Sul fronte degli incentivi è calma piatta. A oggi, il “cruscotto” della disponibilità dei fondi fa segnare un residuo di 180,6 milioni di euro per le vetture con emissioni tra 0 e 20 g/km di CO2, vale a dire le elettriche, e di 199,3 milioni per quelle con emissioni comprese fra 21 e 60 g/km, cioè le ibride plug-in. Esaurita invece, com’è noto, ormai da tempo (nell’arco di una ventina di giorni) la dotazione riservata alla fascia 61-135 g/km, quella delle auto a benzina ibride, ma anche diesel, per le quali la disponibilità era inferiore (170 milioni), la rottamazione obbligatoria e, soprattutto, la domanda molto più alta.
Flop annunciato. Il meccanismo d’incentivazione, dunque, non funziona. Ma non è una sorpresa, ché la sua formulazione portava vizi d’origine che era facile immaginare ne avrebbero minata l’efficacia. Stanziare 220 milioni di euro per le full electric e 225 per le ibride ricaricabili (importi che si riducevano a 209 e 213,75 milioni detraendo le quote riservate al car sharing) escludendo però dai benefici le imprese e il noleggio a lungo termine ha significato eliminare dalla partita proprio i soggetti che più avrebbero potuto fruire degli stanziamenti pubblici. Al contrario dei privati che, anche in presenza di un significativo contributo statale, all’elettrico e all’ibrido ricaricabile faticano a convertirsi. Il problema, per inciso, riguarda anche il car sharing, per il quale valgono gli stessi vincoli: i quasi 22 milioni di euro oggi ancora complessivamente disponibili per incentivare le auto condivise si scontrano con il fatto che, anche in questo caso, dai benefici è escluso il noleggio delle vetture. Ma quale società di sharing oggi è disposta a comprare, invece che acquisire in renting come fa abitualmente, delle vetture che, poi, dovrà oltretutto tenere obbligatoriamente per almeno 24 mesi (e se le percorrenze fossero alte, non potrebbe neppure sostituirle)?
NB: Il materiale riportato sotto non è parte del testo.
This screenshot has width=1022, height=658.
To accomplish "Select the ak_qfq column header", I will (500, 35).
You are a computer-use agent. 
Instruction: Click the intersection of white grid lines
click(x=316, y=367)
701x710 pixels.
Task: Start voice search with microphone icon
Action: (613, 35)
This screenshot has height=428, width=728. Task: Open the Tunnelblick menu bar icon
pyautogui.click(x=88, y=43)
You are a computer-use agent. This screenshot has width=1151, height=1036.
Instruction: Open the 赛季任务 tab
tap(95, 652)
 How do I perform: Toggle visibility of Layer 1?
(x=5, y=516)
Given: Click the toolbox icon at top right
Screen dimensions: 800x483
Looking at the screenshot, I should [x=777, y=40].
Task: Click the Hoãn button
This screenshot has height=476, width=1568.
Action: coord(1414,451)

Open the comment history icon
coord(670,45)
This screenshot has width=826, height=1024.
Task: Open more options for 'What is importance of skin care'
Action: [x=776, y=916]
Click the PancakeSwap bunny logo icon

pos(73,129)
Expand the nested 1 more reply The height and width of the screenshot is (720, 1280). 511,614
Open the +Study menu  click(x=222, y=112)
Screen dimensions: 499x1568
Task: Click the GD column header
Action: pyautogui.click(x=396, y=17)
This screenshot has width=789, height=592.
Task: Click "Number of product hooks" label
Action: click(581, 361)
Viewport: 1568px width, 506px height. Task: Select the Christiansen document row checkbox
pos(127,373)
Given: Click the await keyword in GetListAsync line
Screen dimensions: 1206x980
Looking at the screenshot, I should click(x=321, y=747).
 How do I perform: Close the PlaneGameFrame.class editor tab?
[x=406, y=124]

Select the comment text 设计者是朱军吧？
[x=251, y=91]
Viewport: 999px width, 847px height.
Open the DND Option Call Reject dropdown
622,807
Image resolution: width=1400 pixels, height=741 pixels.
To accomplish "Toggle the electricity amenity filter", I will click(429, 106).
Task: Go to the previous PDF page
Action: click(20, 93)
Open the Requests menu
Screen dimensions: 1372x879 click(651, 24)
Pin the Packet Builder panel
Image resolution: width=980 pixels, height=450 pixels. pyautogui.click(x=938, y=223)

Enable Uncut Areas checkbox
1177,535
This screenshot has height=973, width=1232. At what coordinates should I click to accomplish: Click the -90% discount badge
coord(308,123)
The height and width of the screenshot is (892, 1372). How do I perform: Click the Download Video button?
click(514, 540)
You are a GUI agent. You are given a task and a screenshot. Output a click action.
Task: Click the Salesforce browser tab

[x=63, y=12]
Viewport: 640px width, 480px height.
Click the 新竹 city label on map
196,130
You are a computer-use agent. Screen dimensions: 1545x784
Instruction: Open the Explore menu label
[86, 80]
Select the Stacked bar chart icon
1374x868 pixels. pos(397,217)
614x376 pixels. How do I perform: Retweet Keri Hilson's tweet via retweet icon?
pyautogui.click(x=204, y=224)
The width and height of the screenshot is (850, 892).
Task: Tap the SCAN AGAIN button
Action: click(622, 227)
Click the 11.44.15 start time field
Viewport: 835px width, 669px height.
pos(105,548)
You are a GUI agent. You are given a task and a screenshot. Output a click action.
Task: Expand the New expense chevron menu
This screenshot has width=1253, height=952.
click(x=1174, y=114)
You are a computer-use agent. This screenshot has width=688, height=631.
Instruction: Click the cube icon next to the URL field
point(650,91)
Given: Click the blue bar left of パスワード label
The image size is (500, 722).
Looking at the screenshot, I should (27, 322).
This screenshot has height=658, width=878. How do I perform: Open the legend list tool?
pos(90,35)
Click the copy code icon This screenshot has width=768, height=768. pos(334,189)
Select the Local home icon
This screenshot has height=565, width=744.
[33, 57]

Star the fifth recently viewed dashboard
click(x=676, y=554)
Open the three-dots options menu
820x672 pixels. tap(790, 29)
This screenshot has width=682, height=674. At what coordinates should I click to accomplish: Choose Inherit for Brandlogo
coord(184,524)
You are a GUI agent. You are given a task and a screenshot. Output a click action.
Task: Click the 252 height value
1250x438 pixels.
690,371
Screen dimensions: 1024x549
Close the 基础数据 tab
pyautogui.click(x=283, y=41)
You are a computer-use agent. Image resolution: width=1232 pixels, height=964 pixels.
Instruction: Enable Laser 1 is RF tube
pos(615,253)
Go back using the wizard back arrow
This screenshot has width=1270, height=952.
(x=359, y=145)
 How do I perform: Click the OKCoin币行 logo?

La denuncia. A sottolineare la situazione è anche Motus-E, l’associazione delle aziende e degli enti impegnati nel mondo elettrico, che in una nota denuncia come “gli incentivi non funzionano: i modelli disponibili nella fascia di prezzo incentivata, fino a 35 mila euro (+Iva), sono meno del 30% di tutti quelli disponibili e già questo dato spiegherebbe il procedere a rilento delle prenotazioni; a questo va aggiunto che le flotte e tutte le persone giuridiche, che rappresentano una buona fetta del mercato e garantirebbero poi un usato di qualità, non possono accedere ai benefici. Dunque, è necessario rivedere il sistema”.
Errori di fondo. Chi ha scritto le norme, dunque, ha preso degli abbagli o, quanto meno, ha cercato d’incidere sulle abitudini degli italiani, senza riuscirci. Ora è troppo presto per tornare indietro: difficile che il governo ammetta dopo poco più di un mese dall’entrata in vigore del provvedimento di aver sbagliato e decida una diversa allocazione delle risorse. Qualcosa, però, si potrebbe fare, come chiedono insistentemente le associazioni di categoria: aprire presto la disponibilità alle imprese e al noleggio. Se il timore (infondato) è quello di un accaparramento dei fondi da parte dei dealer, si possono mettere altri paletti per evitarlo. Ma, se si crede veramente nella transizione energetica (e anche se non ci si crede, ma ci si vuole comunque preparare alla svolta imposta dalla Ue), qualcosa bisogna fare. E presto, nonostante le ricorrenti minacce di crisi di governo.